* [Task]
Write out, with no changes, the rows from the start of the rows through the line containing "Action: [777, 73]", inclusive.

[Click-target data]
>>>>>

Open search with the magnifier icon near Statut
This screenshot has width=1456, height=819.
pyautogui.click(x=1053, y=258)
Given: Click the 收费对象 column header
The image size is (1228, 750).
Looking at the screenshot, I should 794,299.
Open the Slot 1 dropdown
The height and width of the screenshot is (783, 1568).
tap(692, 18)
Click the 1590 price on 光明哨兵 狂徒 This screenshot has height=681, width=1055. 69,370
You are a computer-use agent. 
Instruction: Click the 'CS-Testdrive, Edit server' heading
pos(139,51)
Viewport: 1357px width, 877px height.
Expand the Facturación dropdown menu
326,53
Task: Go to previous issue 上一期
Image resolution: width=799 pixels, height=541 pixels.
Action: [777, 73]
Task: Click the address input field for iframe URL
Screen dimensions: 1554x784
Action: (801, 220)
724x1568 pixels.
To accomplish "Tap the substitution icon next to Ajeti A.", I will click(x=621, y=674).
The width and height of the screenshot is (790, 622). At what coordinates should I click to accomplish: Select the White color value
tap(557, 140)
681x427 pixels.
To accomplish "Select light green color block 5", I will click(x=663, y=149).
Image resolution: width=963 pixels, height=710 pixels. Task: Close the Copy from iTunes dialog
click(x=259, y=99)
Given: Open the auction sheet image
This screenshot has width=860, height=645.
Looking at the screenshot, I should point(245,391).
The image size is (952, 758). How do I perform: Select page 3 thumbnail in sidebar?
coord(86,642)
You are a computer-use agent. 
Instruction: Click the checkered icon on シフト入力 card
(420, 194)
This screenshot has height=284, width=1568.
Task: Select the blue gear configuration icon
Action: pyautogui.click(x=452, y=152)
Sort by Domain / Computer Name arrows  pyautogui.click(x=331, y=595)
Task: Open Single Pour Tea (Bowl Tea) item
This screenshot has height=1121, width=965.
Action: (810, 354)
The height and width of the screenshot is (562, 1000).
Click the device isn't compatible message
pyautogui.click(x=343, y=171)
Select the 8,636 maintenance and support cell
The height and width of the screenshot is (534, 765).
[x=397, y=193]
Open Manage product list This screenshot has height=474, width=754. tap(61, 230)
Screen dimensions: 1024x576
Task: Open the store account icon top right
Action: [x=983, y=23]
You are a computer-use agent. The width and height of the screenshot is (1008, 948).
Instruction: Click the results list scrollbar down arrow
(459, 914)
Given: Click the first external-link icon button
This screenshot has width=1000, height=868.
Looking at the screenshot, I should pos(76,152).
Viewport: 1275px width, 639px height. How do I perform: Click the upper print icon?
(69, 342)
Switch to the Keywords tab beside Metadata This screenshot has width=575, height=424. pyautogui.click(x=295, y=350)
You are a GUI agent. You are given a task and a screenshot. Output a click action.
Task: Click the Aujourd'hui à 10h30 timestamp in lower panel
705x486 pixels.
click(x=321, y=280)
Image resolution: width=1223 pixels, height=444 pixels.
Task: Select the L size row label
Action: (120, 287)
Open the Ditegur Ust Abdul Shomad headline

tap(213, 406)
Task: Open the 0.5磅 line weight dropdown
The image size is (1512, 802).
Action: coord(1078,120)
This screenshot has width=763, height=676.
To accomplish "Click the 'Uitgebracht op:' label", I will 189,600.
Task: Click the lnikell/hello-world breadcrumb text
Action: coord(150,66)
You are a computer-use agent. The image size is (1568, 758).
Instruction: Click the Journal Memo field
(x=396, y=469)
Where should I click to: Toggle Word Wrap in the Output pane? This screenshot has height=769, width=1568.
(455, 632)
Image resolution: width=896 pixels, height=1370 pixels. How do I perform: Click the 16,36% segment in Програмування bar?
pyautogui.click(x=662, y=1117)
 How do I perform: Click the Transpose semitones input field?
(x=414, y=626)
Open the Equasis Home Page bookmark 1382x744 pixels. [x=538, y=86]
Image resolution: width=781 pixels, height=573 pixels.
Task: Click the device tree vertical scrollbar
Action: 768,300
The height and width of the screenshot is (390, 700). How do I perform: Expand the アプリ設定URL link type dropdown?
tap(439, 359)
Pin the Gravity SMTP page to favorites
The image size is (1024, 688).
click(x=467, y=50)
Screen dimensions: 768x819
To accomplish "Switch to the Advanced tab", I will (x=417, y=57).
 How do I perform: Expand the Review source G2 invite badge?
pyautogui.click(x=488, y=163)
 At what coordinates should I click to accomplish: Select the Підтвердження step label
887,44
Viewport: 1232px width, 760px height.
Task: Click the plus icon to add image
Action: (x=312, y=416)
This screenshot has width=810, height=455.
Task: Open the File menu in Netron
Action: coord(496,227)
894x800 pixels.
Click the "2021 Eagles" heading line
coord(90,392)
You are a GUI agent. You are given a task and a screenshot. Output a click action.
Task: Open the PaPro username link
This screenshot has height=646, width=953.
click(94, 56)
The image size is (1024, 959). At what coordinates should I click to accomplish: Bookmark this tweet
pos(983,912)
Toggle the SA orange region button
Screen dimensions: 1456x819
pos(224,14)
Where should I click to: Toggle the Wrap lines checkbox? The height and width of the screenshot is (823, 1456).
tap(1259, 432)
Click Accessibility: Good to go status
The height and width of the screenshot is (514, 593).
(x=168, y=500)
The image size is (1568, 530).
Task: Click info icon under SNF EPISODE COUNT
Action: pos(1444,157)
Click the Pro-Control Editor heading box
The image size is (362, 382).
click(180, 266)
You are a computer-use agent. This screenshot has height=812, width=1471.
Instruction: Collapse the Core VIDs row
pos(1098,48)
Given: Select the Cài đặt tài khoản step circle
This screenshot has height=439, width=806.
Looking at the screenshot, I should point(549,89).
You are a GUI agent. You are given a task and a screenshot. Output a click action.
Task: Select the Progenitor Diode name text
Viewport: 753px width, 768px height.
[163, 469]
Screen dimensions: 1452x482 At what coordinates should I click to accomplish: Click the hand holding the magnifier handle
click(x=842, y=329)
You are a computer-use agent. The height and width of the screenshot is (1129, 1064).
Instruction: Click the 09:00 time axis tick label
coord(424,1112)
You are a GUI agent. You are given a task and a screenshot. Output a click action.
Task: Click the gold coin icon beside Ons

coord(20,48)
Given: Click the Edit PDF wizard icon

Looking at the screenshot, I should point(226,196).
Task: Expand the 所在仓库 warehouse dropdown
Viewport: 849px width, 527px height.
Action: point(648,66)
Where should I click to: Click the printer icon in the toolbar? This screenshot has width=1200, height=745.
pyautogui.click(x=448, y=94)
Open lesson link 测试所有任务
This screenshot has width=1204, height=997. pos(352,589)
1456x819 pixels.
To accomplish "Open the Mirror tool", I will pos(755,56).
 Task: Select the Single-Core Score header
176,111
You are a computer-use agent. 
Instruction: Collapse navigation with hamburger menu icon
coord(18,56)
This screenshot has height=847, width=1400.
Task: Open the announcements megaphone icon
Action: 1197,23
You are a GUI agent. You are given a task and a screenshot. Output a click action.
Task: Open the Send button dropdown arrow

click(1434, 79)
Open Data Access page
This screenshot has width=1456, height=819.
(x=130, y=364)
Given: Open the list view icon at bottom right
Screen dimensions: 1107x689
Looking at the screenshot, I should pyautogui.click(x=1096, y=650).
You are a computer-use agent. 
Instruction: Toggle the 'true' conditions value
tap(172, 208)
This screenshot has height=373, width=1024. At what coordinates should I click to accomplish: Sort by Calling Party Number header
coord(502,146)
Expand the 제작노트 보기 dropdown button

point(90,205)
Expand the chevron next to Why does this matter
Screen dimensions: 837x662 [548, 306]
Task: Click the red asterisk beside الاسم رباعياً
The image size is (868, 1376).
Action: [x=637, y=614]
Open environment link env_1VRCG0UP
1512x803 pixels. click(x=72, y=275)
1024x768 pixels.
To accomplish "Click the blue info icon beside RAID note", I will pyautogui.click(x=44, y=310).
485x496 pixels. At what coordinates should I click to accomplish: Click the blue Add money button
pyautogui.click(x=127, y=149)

<<<<<

* [Response for this exercise]
Open search with the magnifier icon near Statut
This screenshot has width=1456, height=819.
pyautogui.click(x=1053, y=258)
Given: Click the 收费对象 column header
The image size is (1228, 750).
Looking at the screenshot, I should 794,299.
Open the Slot 1 dropdown
The height and width of the screenshot is (783, 1568).
tap(692, 18)
Click the 1590 price on 光明哨兵 狂徒 This screenshot has height=681, width=1055. 69,370
You are a computer-use agent. 
Instruction: Click the 'CS-Testdrive, Edit server' heading
pos(139,51)
Viewport: 1357px width, 877px height.
Expand the Facturación dropdown menu
326,53
Task: Go to previous issue 上一期
Image resolution: width=799 pixels, height=541 pixels.
Action: [777, 73]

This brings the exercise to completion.